PASSAGE PROVIDED:
■ ■ ■ ■ ■

The European Inventor Awards ceremony held in Lisbon highlighted some of the most outstanding scientific discoveries in the past year. The winner of the main award is poised to revolutionize HIV detection and treatment.
A new tool designed to diagnose HIV and other infectious diseases managed to garner two-thirds of votes in an online poll for the European Inventor Awards, winning the “Popular Prize” at the ceremony.
A team of Cambridge University scientists headed by hematologist Helen Lee developed the prize-winning diagnostic kit under the acronym SAMBA (Simple Amplification Based Assay). Results of the test are delivered in less than two hours, and are similar to a pregnancy test, with one stripe representing a negative and two stripes representing a positive result. The test currently costs about 15 euros ($17).
Lee says the device can help track diseases in poor areas and requires only one drop of blood:
“It’s really quite simple; the patients come in and the sample is taken and that then gets tested. Within 90 minutes you get the results,” Lee told the Reuters news agency at her laboratory.

■ ■ ■ ■ ■

[Data items]
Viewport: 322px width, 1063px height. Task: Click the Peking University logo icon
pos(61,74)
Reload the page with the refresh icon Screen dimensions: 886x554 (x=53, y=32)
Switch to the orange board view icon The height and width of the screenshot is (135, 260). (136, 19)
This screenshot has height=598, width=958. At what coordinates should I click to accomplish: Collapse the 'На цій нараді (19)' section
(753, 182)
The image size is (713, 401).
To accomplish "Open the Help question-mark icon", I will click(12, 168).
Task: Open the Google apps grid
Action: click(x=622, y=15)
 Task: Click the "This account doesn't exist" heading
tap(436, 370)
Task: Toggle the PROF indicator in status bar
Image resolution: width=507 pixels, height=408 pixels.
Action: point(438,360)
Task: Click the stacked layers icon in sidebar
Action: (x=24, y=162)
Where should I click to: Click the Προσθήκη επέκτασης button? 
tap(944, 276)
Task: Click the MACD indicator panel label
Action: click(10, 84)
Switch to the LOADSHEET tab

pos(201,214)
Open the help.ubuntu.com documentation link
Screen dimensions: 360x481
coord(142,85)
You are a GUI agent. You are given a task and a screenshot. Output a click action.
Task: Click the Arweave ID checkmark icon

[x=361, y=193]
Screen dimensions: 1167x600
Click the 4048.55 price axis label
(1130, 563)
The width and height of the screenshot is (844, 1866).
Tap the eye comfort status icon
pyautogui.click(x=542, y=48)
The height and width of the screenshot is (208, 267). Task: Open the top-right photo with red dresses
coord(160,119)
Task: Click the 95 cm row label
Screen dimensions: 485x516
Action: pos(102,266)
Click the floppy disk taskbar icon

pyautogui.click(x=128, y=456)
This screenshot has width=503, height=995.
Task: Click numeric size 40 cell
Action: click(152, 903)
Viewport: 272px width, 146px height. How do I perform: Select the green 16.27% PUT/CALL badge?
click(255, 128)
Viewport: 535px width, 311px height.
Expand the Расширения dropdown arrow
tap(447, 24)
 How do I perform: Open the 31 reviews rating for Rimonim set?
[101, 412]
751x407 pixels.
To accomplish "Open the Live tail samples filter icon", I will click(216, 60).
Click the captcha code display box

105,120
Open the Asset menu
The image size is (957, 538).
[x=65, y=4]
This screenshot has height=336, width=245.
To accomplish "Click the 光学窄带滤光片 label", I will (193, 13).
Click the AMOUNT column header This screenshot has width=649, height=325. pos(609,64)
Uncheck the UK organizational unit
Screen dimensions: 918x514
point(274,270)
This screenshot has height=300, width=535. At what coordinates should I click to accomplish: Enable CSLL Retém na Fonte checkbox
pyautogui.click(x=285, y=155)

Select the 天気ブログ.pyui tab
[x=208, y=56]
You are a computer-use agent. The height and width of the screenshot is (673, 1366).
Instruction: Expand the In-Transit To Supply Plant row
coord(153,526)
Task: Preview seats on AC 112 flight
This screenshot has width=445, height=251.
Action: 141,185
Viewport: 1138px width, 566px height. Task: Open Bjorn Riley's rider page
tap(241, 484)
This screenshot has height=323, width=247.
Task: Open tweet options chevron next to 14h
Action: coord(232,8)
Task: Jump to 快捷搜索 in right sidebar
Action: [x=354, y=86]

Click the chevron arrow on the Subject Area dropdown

■ ■ ■ ■ ■

INSTRUCTIONS:
a) Answer these questions using the article on the HIV diagnostic kit:
(i) In which city was the European Inventor Awards ceremony held?
(ii) What does the acronym SAMBA stand for?
(iii) What does the test currently cost?
b) Extend the article on the HIV diagnostic kit by a few sentences, picking up right after its final quotation.
The data items play no part in what comes next and can be set aside.

ANSWERS TO THE EXERCISES:
a)
(i) Lisbon
(ii) Simple Amplification Based Assay
(iii) About 15 euros ($17)

b)
Doctors Without Borders has already screened about 40,000 people for HIV with the SAMBA test in rural parts of Malawi and Uganda.
Wide array of awards
Other awards at the European Inventor Awards, which is organized by the European Patent Office, went to a new treatment for Parkinson’s disease, a new magnetic imaging system designed to enable doctors to obtain instant 3D images of tumors, and to an ammonia-based filtering system reducing air pollution from diesel engines.
US chemical engineer Robert Langer also won an award as a non-European for the invention of biodegradable plastics that assist with the targeted delivery of anti-cancer drugs and have reportedly helped over a million people world around the world already.